■ WHAT IS EXPECTED ■
Print the part of the passage on the drama series and its cast from "The series stars" to "by Absolute Area.".

■ PROVIDED PASSAGE ■
-*-

The series stars Kouhei Higuchi as Mizuki Segasaki and Genic member Atsuki Mashiko as Yoh Tanada. The two had previously co-starred in Avataro Sentai Donbrothers VS Zenkaiger, a crossover between Avataro Sentai Donbrothers and Kikai Sentai Zenkaiger. Additional cast members include Sayuri Matsumura as Kanami Matsudaira (Man) and Atomu Mizuishi as Atsuya Matsudaira, an original character made for the television drama who serves as Man's husband. The opening theme song is "Träumerei" by Gang Parade, and the ending theme song is "Nostalgia" by Absolute Area.

The role of Segasaki was Higuchi's second starring role after Avataro Sentai Donbrothers. He expressed that the role of Segasaki was challenging for him because the character was a "good-looking guy" and that he was worried about conveying the character's charms to fans of the manga. To draw out Segasaki's "sexiness" and "coolness", Higuchi stated that he was careful about using his voice in a way that would show sex appeal. In preparation for his role, he studied about weather through reference books and learning from a weather forecaster. Higuchi and Mashiko also stated that several intimate scenes were created "on the spot" during filming.

-*-

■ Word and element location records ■
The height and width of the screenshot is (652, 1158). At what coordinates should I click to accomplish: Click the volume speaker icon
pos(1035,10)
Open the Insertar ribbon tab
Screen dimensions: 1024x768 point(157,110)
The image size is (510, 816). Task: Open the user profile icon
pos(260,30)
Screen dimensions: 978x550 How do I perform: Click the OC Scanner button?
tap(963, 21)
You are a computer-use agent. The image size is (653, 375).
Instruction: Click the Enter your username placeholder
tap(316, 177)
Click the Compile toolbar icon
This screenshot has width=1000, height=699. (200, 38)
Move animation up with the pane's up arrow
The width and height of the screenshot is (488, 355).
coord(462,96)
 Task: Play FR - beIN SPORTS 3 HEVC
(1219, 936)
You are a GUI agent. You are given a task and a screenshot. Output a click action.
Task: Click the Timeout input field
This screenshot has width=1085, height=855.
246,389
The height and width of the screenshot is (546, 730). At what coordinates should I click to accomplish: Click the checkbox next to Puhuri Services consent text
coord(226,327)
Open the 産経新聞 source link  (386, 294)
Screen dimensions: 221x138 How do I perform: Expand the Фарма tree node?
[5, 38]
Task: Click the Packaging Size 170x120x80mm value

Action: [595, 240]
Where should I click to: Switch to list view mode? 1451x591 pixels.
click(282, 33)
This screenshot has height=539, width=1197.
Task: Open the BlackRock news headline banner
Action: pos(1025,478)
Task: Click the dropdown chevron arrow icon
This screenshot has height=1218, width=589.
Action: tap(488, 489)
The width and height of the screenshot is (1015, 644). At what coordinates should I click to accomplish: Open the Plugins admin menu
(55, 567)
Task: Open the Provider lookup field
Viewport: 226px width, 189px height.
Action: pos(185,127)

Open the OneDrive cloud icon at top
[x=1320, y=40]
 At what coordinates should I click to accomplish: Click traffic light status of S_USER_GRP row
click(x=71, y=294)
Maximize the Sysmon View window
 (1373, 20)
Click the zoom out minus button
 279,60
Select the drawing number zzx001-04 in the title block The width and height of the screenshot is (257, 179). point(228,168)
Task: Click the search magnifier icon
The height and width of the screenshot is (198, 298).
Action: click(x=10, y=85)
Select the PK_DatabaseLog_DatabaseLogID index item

-*-

■ THE SOLUTION ■
The series stars Kouhei Higuchi as Mizuki Segasaki and Genic member Atsuki Mashiko as Yoh Tanada. The two had previously co-starred in Avataro Sentai Donbrothers VS Zenkaiger, a crossover between Avataro Sentai Donbrothers and Kikai Sentai Zenkaiger. Additional cast members include Sayuri Matsumura as Kanami Matsudaira (Man) and Atomu Mizuishi as Atsuya Matsudaira, an original character made for the television drama who serves as Man's husband. The opening theme song is "Träumerei" by Gang Parade, and the ending theme song is "Nostalgia" by Absolute Area.